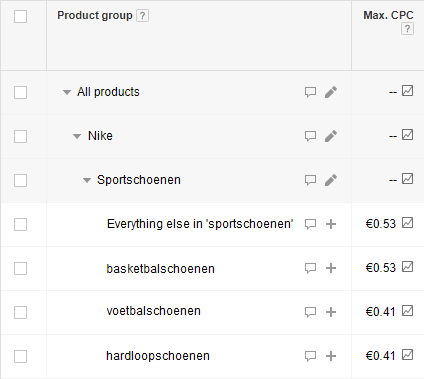This screenshot has width=424, height=379.
Task: Show chart icon for Everything else row
Action: [x=407, y=222]
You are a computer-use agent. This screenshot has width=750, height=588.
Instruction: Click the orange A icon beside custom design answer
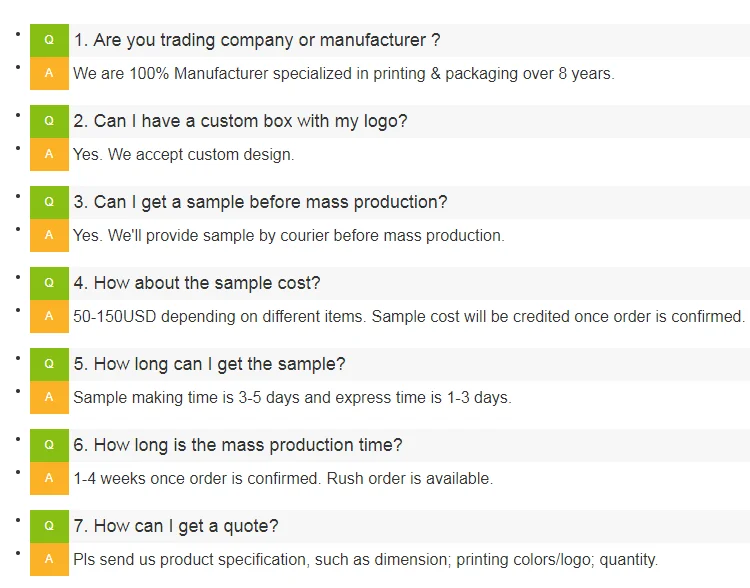coord(49,154)
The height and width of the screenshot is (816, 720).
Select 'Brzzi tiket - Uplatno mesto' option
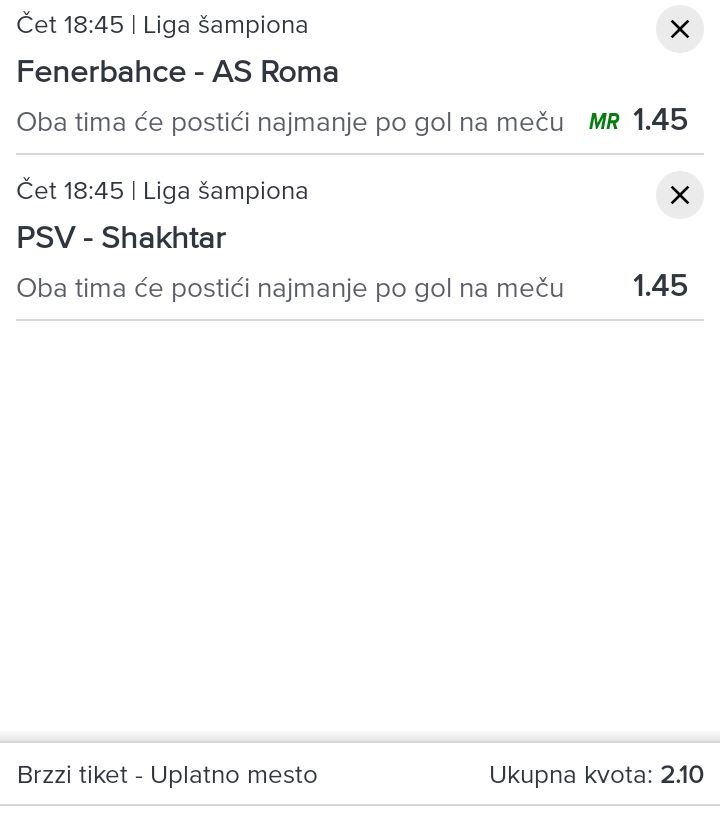coord(167,775)

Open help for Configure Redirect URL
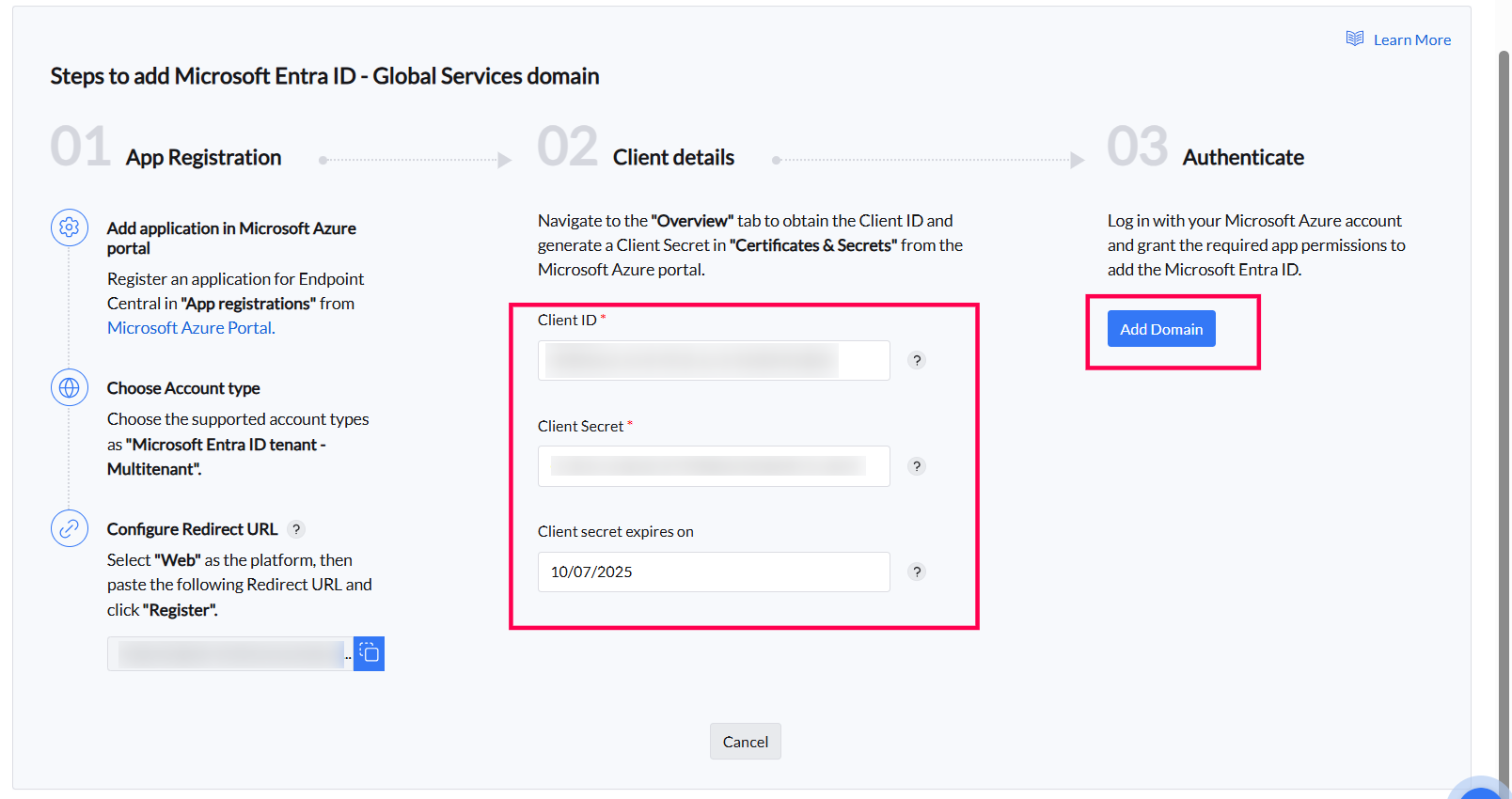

**WHAT YOU HAVE TO DO**:
Copy the lines of the records, beginning where the line containing "The height and" appears and continuing through the final line, exactly and with no pictures.

**PROBLEM SOLUTION**:
The height and width of the screenshot is (816, 720).
Select 'Brzzi tiket - Uplatno mesto' option
coord(167,775)

Open help for Configure Redirect URL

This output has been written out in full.